Случай на станции

               

           Заканчивалось жаркое лето сорок второго года. На небольшой станции Оборона в Тамбовской области, несмотря на войну, жизнь не замирала. Гудели паровозы, останавливавшиеся на заправку водой, суетились станционные рабочие, приходили поглазеть на литерные поезда поселковые дети. Пассажиров, как таковых, не было. Они остались в давно забытой мирной жизни.  Эшелоны шли на юго-восток, туда, где разгоралось самое главное сражение войны. Они везли к Сталинграду всё новых и новых людей, технику – всё то, что приносилось в жертву кровожадному Молоху середины двадцатого века.
      Воинские составы прибывали на станцию, солдаты выскакивали из вагонов, довольные тем, что можно размяться, покурить на свежем воздухе. Некоторые подходили к торговкам нехитрым деревенским товаром – солдат всегда поесть не против, тем более что в дороге с кормёжкой не то чтобы очень. На таких остановках и цены не так кусались, как в городах и на крупных, узловых, станциях.

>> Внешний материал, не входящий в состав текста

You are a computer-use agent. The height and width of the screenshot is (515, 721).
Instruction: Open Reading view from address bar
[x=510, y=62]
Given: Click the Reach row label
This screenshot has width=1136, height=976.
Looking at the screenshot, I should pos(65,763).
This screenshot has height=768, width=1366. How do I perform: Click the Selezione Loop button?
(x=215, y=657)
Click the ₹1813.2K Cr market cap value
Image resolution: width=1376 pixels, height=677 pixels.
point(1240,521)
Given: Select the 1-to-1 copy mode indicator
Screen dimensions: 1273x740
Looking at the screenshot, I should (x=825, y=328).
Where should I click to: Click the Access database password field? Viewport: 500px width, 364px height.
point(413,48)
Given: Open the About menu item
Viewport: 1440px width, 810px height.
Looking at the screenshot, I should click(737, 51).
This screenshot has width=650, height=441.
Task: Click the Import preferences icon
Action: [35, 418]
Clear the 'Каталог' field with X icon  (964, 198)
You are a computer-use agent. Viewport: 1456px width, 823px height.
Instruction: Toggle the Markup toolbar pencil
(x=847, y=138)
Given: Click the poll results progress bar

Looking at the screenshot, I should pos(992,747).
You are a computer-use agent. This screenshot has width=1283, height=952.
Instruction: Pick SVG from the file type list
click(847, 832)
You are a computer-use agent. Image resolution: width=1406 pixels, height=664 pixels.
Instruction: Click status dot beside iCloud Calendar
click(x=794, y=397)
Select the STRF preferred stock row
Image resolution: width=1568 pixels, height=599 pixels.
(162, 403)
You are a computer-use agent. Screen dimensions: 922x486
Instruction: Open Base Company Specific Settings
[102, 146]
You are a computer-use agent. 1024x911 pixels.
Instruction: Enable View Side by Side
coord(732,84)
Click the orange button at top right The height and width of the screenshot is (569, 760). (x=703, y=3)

    Торговок устраивали даже мизерные доходы, урожай садов стало трудно перерабатывать – сахар только по карточкам, а за дары садов деньги выручались хоть и небольшие, но какая-никакая поддержка семье. Ведь даже на рабочую карточку не пошикуешь, а у многих и её не было.  Вот и уходили яблоки, груши, вишни за копейки, только бы сбыть, пока не сгнили. Торговать на станции запрещалось, тем более – приближаться к воинским эшелонам, но милиция смотрела на это сквозь пальцы. Все - люди, все понимали, что надо как-то выживать, народу нелегко, недоедание стало общей приметой жизни. Да и солдатики при случае вступались за продавцов. Они понимали куда едут и легко расставались с теми небольшими суммами, которые полагались им согласно скудному денежному довольствию.
     Среди торгующего люда встречались и дети, иногда совсем маленькие – главное было умение считать, а коммерческая жилка вырабатывалась быстро.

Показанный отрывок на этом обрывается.